Young Sheldon

Existe um spin-off da fabulosa série The Big Bang Theory.

A nova série chama-se Young Sheldon, e mostra a personagem Sheldon Cooper quando tinha 9 anos e crescia no Texas.

Gosto de ouvir Jim Parsons como narrador da série.

Adorei ver algumas das particularidades de Sheldon em miúdo (já faladas na The Big Bang Theory): entrar na escola secundária/ensino médio aos 9 anos, viver no ignorante Texas, ter uma mãe demasiado devota religiosamente, ter pavor a brincar fora de casa, ter medo de aves, ter uma paixão por comboios, achar-se um “sabe-tudo” e questionar os professores levando-os a quererem se despedir, achar que toda a gente vai considerá-lo o líder, não se dar conta das conversas inconvenientes que tem em alguns momentos sociais, não ter qualquer empatia pelas outras pessoas, ter um ouvido perfeito para a música, ser obcecado pelo programa do Professor Proton, etc.

O diálogo – mas sobretudo a narração – tem várias piadas ao estilo de The Big Bang Theory, o que é excelente.
Esta frase do Sheldon, vinda da narração, é fabulosa: “A Jane Goodall teve de ir à África para estudar gorilas e chimpanzés. Eu só tinha de ir até à mesa de jantar.”

A cena final do primeiro episódio é uma piada tipicamente americana, que faz parte da cultura americana mas que não se percebe bem noutros países: Radio Shack é “uma instituição americana” e entrou em bancarrota.

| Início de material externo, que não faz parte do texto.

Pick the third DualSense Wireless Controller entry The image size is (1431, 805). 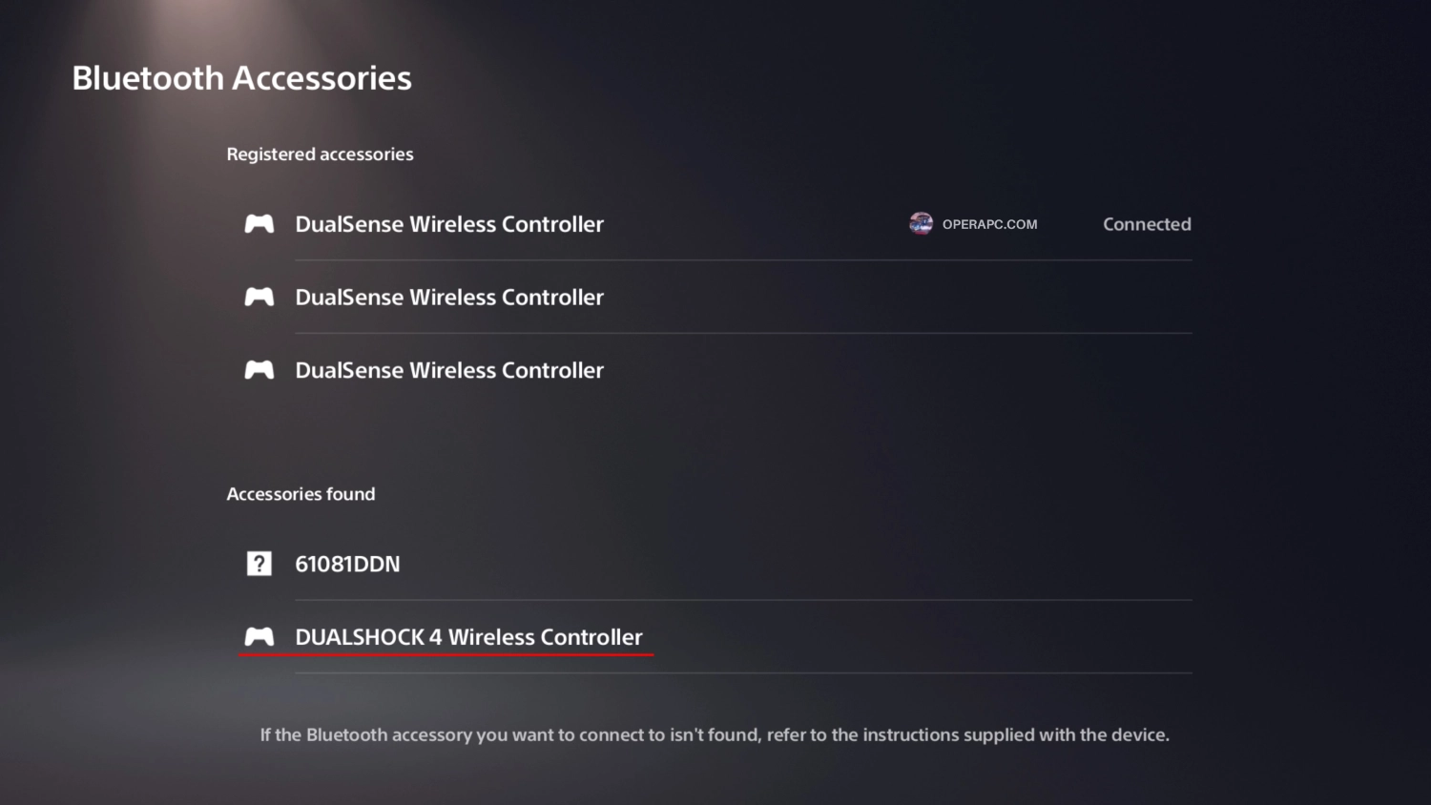[x=448, y=370]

Enquanto a personagem do Sheldon é a esperada, a personagem da irmã gémea do Sheldon (Missy Cooper) é para mim uma surpresa bastante agradável.
A miúda é brilhante na interpretação e tem frases fantásticas.

Pensei que a série iria ter alguma ciência, com o Sheldon a descobrir várias coisas, mas àparte a cena inicial do primeiro episódio, infelizmente a série não tem ciência nenhuma.

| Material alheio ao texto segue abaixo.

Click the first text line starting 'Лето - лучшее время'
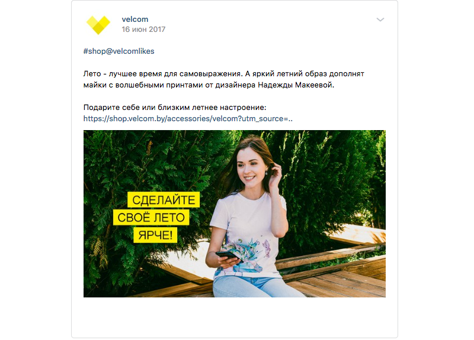The height and width of the screenshot is (340, 474). pyautogui.click(x=224, y=74)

O quarto episódio é excelente! É quando Sheldon descobre o seu amor por comic books.

No sexto episódio, temos o Sheldon contra a NASA. Quando um cientista da NASA visita a escola de Sheldon e o trata como mais uma criança, ele faz de tudo para humilhar o cientista da NASA. Quando o cientista diz que não é possível pousar os foguetões de modo a reutilizá-los, Sheldon diz que a matemática será fácil de fazer para se conseguir esse feito. E consegue-o. E vai à NASA mostrá-los, sendo que o cientista é obrigado a admitir que o Sheldon está muito à frente do seu tempo, já que a NASA não consegue atualmente (quando Sheldon tinha 10 anos) fazer isso tecnicamente. Sheldon explica que é por este evento contra a NASA que ele decidiu seguir Física Teórica (em vez de aplicá-la na prática). No final, vê-se o foguetão da SpaceX a pousar perfeitamente de modo a ser reutilizado… e Elon Musk a ler o livro do Sheldon com a matemática que permitiu esse feito.

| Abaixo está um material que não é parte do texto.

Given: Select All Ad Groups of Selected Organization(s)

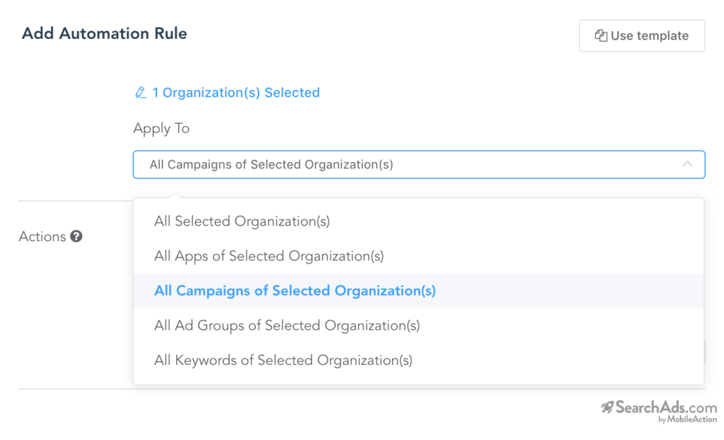Looking at the screenshot, I should [x=287, y=325].
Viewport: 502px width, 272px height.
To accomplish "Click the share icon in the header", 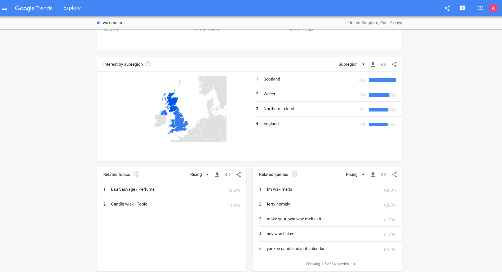I will (x=447, y=8).
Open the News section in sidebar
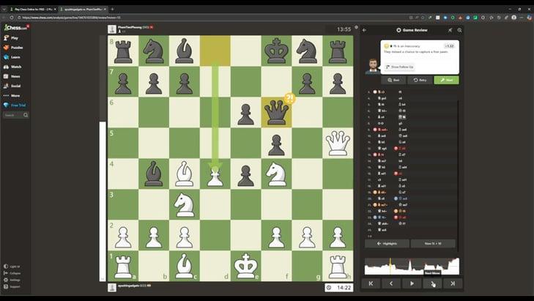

No oitavo episódio, Sheldon faz a melhor viagem da sua vida: uma viagem de carro com o seu pai até Cape Canaveral para ver o lançamento do vaivém espacial. O melhor deste episódio foi esta frase pensada pelo Sheldon: “My plan was coming together. I just needed to get on the shuttle so I could finally escape this ridiculous planet. Spoiler alert, I’m still here.” – “O meu plano ganhava forma. Só precisava de entrar no vaivém espacial para poder, finalmente, escapar deste planeta ridículo. Spoiler alert, ainda estou aqui.”

No episódio 11, Sheldon estuda as diversas religiões e chega à conclusão – em sonho – que o Universo se rege por códigos binários. Assim, começa uma nova religião: Matematicologia. O único pecado que existe no mundo, para esta nova religião, é ser-se estúpido/burro.

O episódio 15 mostra o porquê de Sheldon considerar a geologia como uma não-ciência, um passatempo infantil de coleção de rochas. Basicamente, é a sua reação a ter sido magoado emocionalmente por uma estudante de geologia.

O episódio 16 mostra que Sheldon é o melhor em muitas coisas, mas tem vários medos. Por exemplo, neste episódio percebemos quando ele toma consciência que tem medo do palco. E também vemos o porquê de ele ter medo de pássaros.

O episódio 20 começa com uma experiência científica feita pelo Sheldon. Sheldon explica que adora ciência porque é previsível. E tem medo de cães pela mesma razão: eles são imprevisíveis.

No final da primeira temporada, mesmo no final do episódio 22, percebemos que no futuro, Sheldon casou-se e teve filhos.